Assuming you've verified connectivity between your WAPs and IAS server, I would guess that the IOS update would solve the problem.
I've never had any show-stopper issues with AD nor have I known anyone with any major issues with AD. This assumes that it's a clean deployment.
I was wondering how complex it will be move from LEAP to PEAP? Ideally i would like to have them both running along side each other for some times as all my 1000 windows xp sp2 clients are configured to use LEAP using IntelProSet utility. This will buy me some times to get them reconfigured...
My RADIUS is currently peformed through a CISCO WLSE 1230 box that talks to my AD via a Cisco WinAgent.

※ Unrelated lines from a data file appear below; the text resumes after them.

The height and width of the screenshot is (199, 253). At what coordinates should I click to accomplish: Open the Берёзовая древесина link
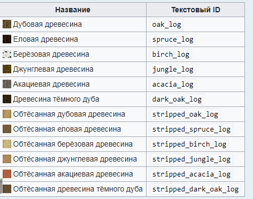[51, 55]
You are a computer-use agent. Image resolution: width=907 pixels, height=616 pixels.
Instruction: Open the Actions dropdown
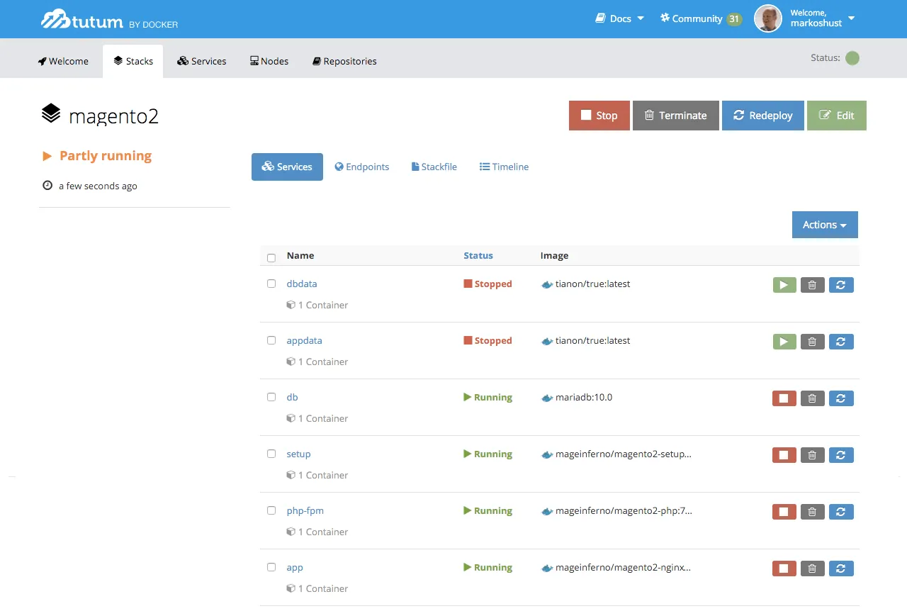[824, 225]
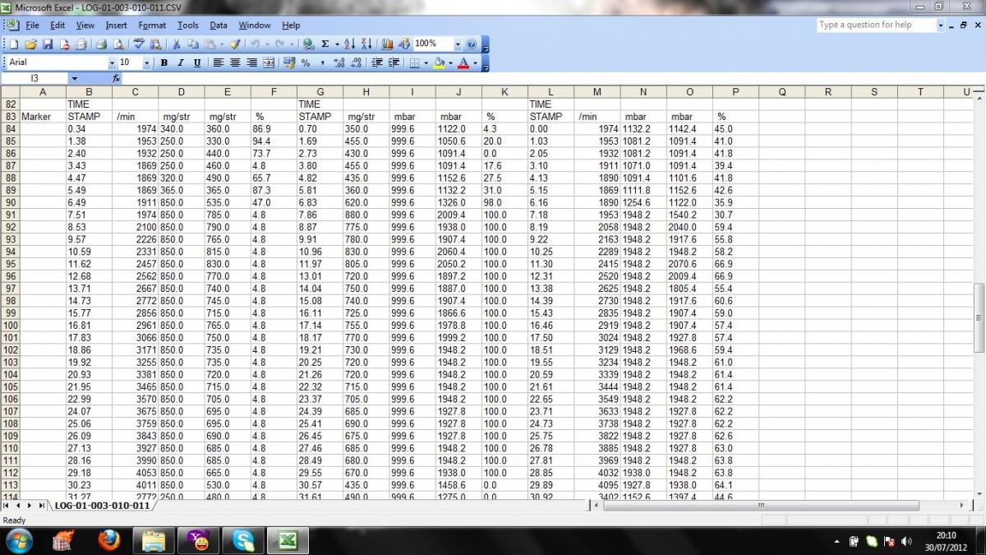Toggle Bold formatting
The height and width of the screenshot is (555, 986).
(x=164, y=62)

I suppose what I am sking is whether IAS will support LEAP.
Theo
My RADIUS is currently peformed through a CISCO WLSE 1230 box that talks to my AD via a Cisco WinAgent. I suppose what I am sking is whether IAS will support LEAP.
Theo
I don't know what I'm missing but I just cannot get this to work. I've setup everything based on the guide but I get the following error every time:
no sg in radius-timers: ctx 0xF74B64 sg 0x0000
RADIUS/DECODE: parse response no app start;FAIL
RADIUS/DECODE: parse response; FAIL
Client xxxx.xxxx.xxxx Failed: EAP reason 1
I can ping my server and I can ping my WAP but it appears my WAP and RADIUS Server cannot talk.
no sg in radius-timers: ctx 0xF74B64 sg 0x0000
RADIUS/DECODE: parse response no app start;FAIL
RADIUS/DECODE: parse response; FAIL
Client xxxx.xxxx.xxxx Failed: EAP reason 1
I can ping my server and I can ping my WAP but it appears my WAP and RADIUS Server cannot talk.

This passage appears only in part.